А по старшинству, Хаим был самым старшим?
Хаим был самым старшим. А после него был мой отец, потом были Голделе и
Рухеле, а потом был этот, который уехал в Аргентину.
А примерно годы рождения вы знаете?
Отец был 98-го года, Хаим был лет на 8 старше, я его помню хорошо, он к нам
приезжал, они все к нам приезжали, я все это помню. А эти, Двойра и Голда
были моложе лет на 8, старше была Голда, потом Двойреле.
Иосиф Абрамович, вы говорили, что семья была религиозная. Дети получили
религиозное образование?
Нет, никто из них. Ну, как, религиозное образование?
Хедер?
В хедер они ходили, да. А девочки не были религиозные такие, нет, я не помню
такого. Обычная светская жизнь, и все.
А кроме хедера, какое образование дали детям бабушка и дедушка?

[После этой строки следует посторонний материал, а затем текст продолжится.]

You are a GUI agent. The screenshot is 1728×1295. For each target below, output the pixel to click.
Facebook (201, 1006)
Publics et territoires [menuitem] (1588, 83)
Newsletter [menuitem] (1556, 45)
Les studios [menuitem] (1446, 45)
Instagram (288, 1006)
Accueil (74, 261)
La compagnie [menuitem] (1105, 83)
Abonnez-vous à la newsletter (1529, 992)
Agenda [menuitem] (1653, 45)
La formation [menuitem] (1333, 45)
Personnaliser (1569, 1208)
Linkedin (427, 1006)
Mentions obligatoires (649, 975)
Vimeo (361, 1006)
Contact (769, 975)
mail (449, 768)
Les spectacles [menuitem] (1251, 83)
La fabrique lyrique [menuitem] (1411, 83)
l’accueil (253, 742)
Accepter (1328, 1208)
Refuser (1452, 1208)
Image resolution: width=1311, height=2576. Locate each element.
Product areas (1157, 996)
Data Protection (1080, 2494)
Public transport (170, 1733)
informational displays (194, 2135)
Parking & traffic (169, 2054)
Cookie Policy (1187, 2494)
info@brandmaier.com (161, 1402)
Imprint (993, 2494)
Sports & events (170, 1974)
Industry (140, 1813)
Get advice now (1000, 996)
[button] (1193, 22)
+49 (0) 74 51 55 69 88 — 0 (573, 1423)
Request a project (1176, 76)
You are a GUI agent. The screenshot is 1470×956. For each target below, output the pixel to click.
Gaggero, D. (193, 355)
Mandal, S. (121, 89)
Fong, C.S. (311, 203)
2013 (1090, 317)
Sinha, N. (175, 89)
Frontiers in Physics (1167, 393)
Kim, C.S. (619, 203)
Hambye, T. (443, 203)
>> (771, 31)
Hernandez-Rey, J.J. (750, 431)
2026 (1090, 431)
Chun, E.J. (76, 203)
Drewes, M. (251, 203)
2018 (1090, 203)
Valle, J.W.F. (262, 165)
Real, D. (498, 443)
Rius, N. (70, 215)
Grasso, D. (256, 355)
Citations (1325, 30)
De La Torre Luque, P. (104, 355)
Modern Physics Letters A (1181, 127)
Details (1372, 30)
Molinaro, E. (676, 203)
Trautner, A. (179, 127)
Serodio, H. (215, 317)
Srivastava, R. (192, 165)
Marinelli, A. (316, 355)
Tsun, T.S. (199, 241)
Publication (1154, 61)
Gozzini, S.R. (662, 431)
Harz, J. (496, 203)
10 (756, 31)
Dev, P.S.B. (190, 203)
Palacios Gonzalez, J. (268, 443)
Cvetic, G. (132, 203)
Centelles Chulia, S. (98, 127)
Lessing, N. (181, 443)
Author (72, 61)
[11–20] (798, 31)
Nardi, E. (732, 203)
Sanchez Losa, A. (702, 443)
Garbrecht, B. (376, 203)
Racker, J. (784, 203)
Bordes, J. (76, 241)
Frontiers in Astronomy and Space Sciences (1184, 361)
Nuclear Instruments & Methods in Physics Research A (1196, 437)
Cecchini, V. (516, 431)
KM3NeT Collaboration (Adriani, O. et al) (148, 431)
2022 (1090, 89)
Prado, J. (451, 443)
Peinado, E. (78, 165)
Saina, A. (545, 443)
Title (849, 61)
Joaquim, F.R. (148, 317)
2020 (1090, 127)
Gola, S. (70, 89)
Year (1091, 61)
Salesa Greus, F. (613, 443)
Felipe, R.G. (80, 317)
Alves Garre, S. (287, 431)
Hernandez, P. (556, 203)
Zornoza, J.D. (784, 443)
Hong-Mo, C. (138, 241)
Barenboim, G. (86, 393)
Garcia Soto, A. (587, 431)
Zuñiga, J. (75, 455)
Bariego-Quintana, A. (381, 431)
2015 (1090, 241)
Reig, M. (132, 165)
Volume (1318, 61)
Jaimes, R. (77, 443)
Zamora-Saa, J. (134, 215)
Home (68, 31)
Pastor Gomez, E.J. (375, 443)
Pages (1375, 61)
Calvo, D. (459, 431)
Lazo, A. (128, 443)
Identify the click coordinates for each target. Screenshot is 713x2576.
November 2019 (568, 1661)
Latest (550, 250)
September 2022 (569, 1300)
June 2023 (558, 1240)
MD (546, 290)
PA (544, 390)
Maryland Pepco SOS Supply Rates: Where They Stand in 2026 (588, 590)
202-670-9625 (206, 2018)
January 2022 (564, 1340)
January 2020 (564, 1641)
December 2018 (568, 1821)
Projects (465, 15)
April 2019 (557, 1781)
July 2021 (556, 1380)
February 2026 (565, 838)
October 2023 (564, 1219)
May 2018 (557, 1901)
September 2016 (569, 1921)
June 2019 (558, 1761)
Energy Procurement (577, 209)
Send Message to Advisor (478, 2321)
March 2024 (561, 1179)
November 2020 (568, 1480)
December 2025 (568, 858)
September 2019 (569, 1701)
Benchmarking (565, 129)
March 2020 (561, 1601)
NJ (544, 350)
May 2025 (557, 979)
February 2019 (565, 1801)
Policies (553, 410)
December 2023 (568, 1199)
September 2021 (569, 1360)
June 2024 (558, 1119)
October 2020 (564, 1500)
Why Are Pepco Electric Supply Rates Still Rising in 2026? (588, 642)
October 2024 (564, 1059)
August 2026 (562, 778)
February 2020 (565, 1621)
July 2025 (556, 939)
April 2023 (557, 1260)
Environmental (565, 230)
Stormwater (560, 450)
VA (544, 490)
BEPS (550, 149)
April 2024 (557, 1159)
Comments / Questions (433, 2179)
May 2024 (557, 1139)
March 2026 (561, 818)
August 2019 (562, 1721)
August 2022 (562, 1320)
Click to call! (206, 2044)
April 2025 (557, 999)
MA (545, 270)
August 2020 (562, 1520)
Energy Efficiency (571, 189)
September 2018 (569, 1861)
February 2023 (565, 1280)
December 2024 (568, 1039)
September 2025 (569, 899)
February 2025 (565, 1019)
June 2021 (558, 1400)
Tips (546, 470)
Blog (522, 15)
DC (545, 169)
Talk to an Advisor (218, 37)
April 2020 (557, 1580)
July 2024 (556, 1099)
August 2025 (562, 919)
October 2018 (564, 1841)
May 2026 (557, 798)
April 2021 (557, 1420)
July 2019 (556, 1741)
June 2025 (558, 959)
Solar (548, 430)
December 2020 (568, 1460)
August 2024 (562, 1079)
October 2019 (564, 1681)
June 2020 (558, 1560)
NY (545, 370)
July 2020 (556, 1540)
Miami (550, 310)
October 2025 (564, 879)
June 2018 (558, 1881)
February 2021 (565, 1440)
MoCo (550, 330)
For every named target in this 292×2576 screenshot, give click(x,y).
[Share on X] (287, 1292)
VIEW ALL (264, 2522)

Высшего образования ни у кого не было, среднего специального тоже не было.
Было общее среднее образование. Про того, кто уехал в Аргентину, я не знаю, а
эти были без специальности. Женщины – домохозяйки, не работали никогда.
Иосиф Бурсук. Интервью
3
А вы помните, или, может, папа вам рассказывал, какой был религиозный уклад
в доме?
Я думаю, что тот уклад, который там был, был перенесен и в наш дом тоже. Я
могу рассказать, как у нас дома было, и думаю, что было так же и там.
Единственно, что я могу сказать, что если про Хаима я не могу так сказать, а
про дедушку, что он, в основном, ничего не делал, а молился. Утром, и целый
день сидел над этими книжками, читал их…
В Атаках синагога была?
Была синагога.
А вообще, там евреи кучно жили, или были разбросаны?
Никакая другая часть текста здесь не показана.